A. I never heard that a court violated this principle so that there was no need to force the judges to conform to it. Mr. President, I never heard that a German court did not apply a Reich law because in the opinion of the court it was contrary to international law. I never heard of such a case. You see, it was entirely uncontested. The court, just in such a case, couldn’t do anything but through official channels call the attention of the government to this contradiction so that the government, in accordance with its obligation under international law, would see to it that the laws were changed. Let us assume the case that the Reich Supreme Court, for example, in deciding a case had come to the conclusion that a German Reich law was contrary to an obligation of the Reich under international law. Then the Reich Supreme Court was not able to say—the indictment is refused because the Reich law which supports the indictment is contrary to international law. The Reich Supreme Court could do nothing but either to postpone the trial and to report to the government so that perhaps changes would be made in time, but it was not even obliged to do that. It was obliged only if it did make a decision to decide in accordance with national law if it was contrary to the international law. That was the legal situation during the Weimar republic.

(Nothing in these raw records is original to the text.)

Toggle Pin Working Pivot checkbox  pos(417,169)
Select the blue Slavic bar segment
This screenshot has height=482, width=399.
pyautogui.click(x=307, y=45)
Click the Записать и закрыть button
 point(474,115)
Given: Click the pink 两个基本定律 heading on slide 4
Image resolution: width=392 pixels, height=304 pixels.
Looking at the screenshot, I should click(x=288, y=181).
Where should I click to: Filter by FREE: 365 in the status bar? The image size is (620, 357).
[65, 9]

Q. That answers my question. * * * The Reich Supreme Court would in proper cases lay down the rule that the lower court judge should enforce the German law even though it violated some principle of international law for which Germany as a state might be diplomatically held responsible, is that true?

A. No, that is not quite correct. I said that the Reich Supreme Court, just the same as the other German courts, in regard to this question, did not have any doubts at all, and therefore, it did not make any rules with which the lower courts had to comply. That was not necessary at all.

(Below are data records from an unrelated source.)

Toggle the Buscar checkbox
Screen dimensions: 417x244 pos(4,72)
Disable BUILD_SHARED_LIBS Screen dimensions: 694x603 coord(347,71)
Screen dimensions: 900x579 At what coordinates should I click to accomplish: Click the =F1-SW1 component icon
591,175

Q. Then the lower courts themselves recognized this rule of which you speak that they must enforce the law of the State even though it violates a principle of international law?

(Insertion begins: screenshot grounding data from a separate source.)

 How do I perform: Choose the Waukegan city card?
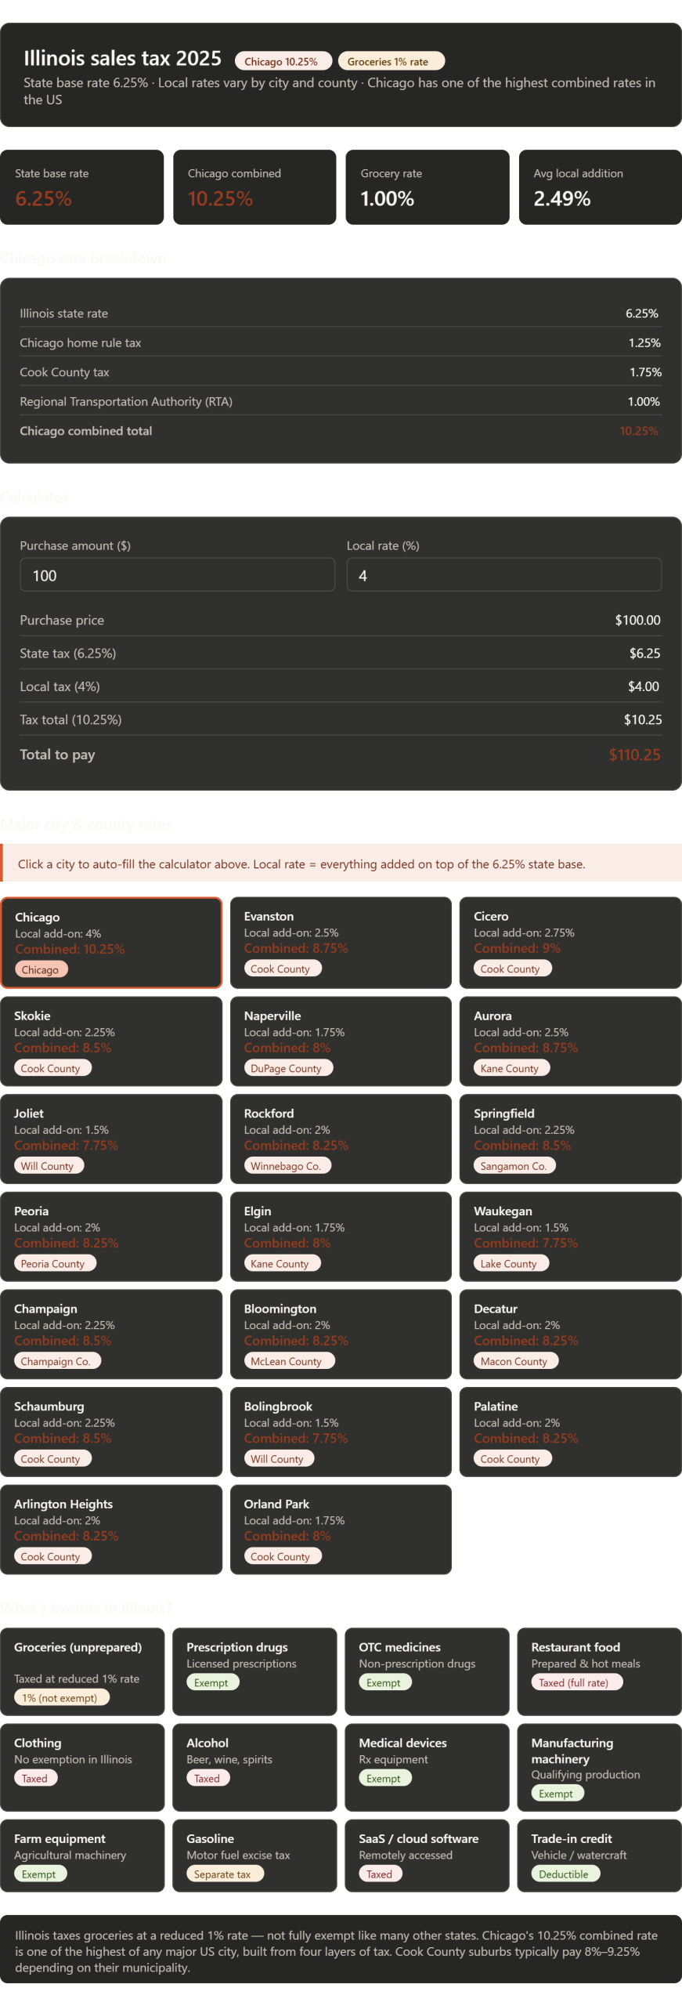(x=569, y=1237)
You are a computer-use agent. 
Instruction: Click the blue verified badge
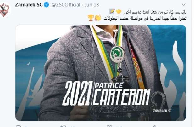click(47, 5)
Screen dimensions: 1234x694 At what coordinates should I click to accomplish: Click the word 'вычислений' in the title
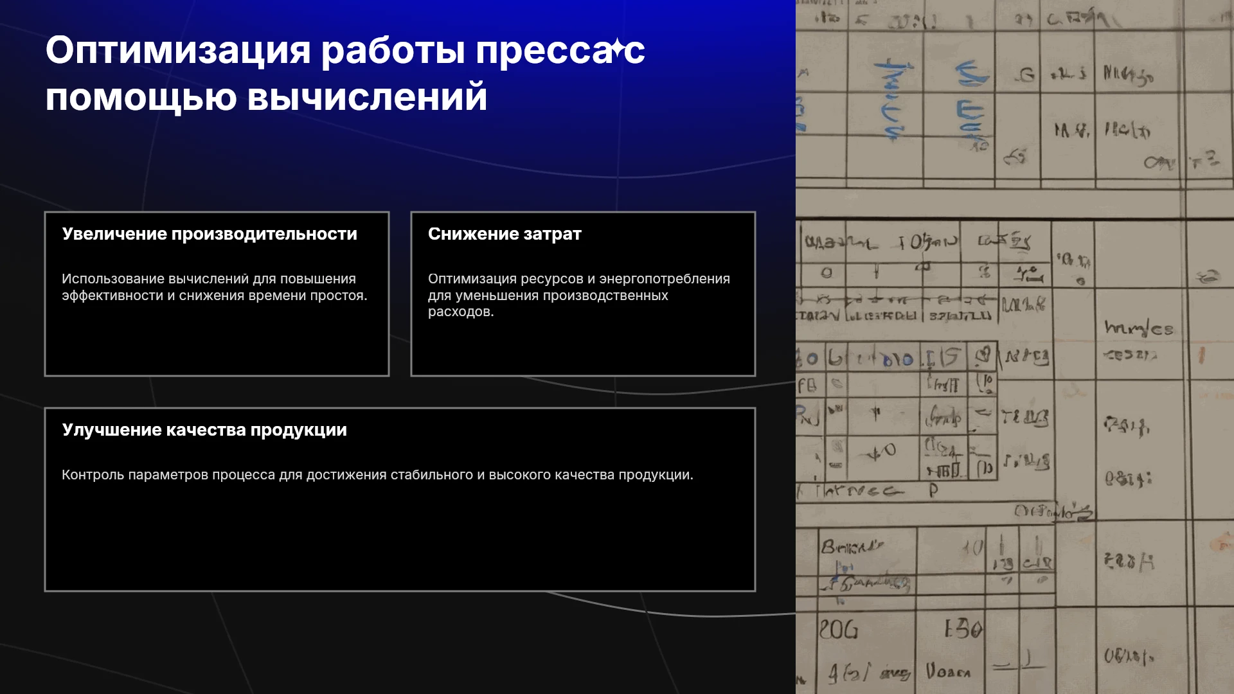coord(367,98)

A. Yes, and they only had to look at the Anschuetz commentary; that said so expressly.

Q. Well, at least prior to 1918, was there any tribunal other than the court of the state which could punish the public officer or a judge, for making a decision which was contrary to international law, if it was made in compliance with the law of the state?

A. No.

Q. If the principle enunciated among other bodies by the first tribunal, the IMT Tribunal, namely, the principle of the penal responsibility of an individual officer for violations of international law, should be applied, then you have, do you not, a modification of your principle which you have stated with reference to the necessity that judges must obey the law of the state. In other words, if that principle of penal responsibility of the individual has become a part of international law, then the anomalous situation would arise where the officer, perhaps the judge, may have been required by his state law to make a decision, but may, nevertheless, be responsible if any tribunal has jurisdiction to try him, for a decision contrary to international law. Isn’t that true?

A. If I understood your question correctly, Your Honor, the general validity of the principles of the charter as international law could, in regard to judges of those states which require that their officials apply the law of the state as the final will, bring about tragic conflicts of conscience, for which, in my opinion, there is no indubitable legal solution at all. But, Mr. President, I do not know whether I quite understand your question correctly.